Set Cover Approximation — Interview Preparation¶
Greedy Set Cover is a favorite for interviews that probe the boundary between greedy algorithms, NP-hardness, and approximation theory. It is simple enough to state in one sentence, deep enough to ask "why is the ratio exactly ln n," and practical enough to turn into a coding challenge (cover everything with the fewest sets, weighted cost, max coverage under a budget). This file is a curated bank of questions by seniority, behavioral prompts, and end-to-end coding challenges with runnable Go, Java, and Python solutions.

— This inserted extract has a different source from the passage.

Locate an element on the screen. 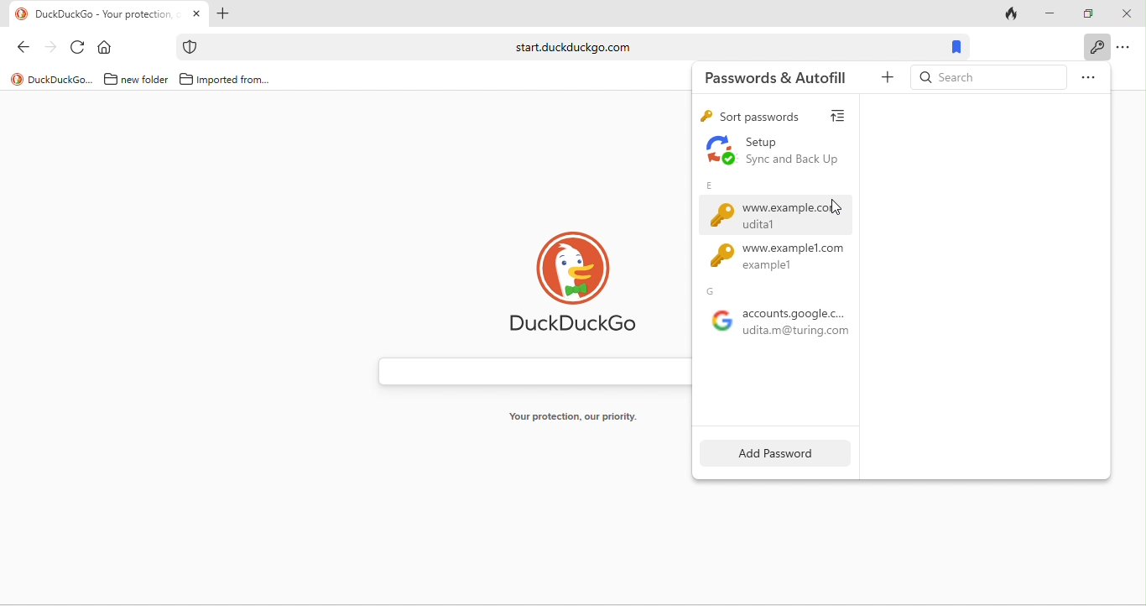 Image resolution: width=1146 pixels, height=606 pixels. protection is located at coordinates (189, 47).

Quick-Reference Cheat Sheet¶
| Fact | Statement |
|---|---|
| Problem | Cover universe U with the fewest given sets (or least total cost). NP-hard. |
| Greedy rule | Repeatedly pick the set covering the most still-uncovered elements. |
| Weighted rule | Pick the set with the smallest cost / newly-covered count. |
| Guarantee | greedy ≤ H(n)·OPT, H(n) = 1 + 1/2 + … + 1/n ≈ ln n + 1 (also H(d), d = largest set). |
| Tightness | Halving instances force ≈ ln n · OPT; the bound is real. |
| Hardness | No poly algorithm beats (1−o(1))·ln n unless P = NP (Feige). |
| Max coverage | Maximize coverage with k sets → greedy gives 1 − 1/e ≈ 0.632 (tight). |
| LP | OPT_LP ≤ OPT; integrality gap Θ(log n); frequency rounding → f-approx. |
| Vertex cover | Set cover with frequency f = 2 → 2-approximation. |
| Submodularity | Coverage has diminishing returns → why greedy works. |
| Complexity | ~O(m·n) naive; O(N log m) with inverted index. |
| Feasible iff | union of all sets = U. |
Build recipe (unweighted):
covered[] = false; numCovered = 0; chosen = []
while numCovered < n:
pick set with MAX (# uncovered elements it contains)

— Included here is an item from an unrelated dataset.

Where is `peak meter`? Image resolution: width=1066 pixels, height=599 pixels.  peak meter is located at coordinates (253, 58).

mark its elements covered; add to chosen
answer = chosen (a cover, size ≤ H(n)·OPT)
Objective choice:
cover all, fewest sets -> max gain greedy (H(n))
cover all, cheapest cost -> min cost/gain greedy (H(n))
max coverage, k sets -> max gain greedy, k picks (1 - 1/e)
low frequency f -> LP frequency rounding (f-approx)
small m, need exact OPT -> ILP / brute force
Junior Questions (12 Q&A)¶
J1. What is the Set Cover problem?¶
Given a universe U of n elements and a collection of sets (each a subset of U), choose the fewest sets whose union covers all of U.
J2. Why can't we just find the exact minimum?¶
Set Cover is NP-hard. The number of sub-collections is 2^m, and no polynomial-time algorithm is known (or expected) to find the exact minimum. So we approximate.
J3. State the greedy algorithm.¶
While some element is uncovered: pick the set that covers the most still-uncovered elements, add it to the solution, and mark those elements covered. Repeat until everything is covered.
J4. What is the key subtlety in greedy?¶
You must evaluate each set by how many currently uncovered elements it has — not its original size. A set's value shrinks as the algorithm proceeds.
J5. What guarantee does greedy give?¶
It uses at most H(n) = 1 + 1/2 + … + 1/n ≈ ln(n) + 1 times the optimal number of sets. For a million elements that is at most ~14× optimal.
J6. Is greedy optimal?¶
No. It is an approximation — usually close to optimal but not always equal. There are instances where it uses ≈ ln n times the optimum.
J7. What is the time complexity?¶
Roughly O(m·n) for the naive version (each round scans all sets), where m = number of sets, n = universe size.
J8. When does no cover exist?¶
When some element belongs to no set — then the union of all sets is not U, and the instance is infeasible. Greedy detects this when the best gain becomes 0 while elements remain.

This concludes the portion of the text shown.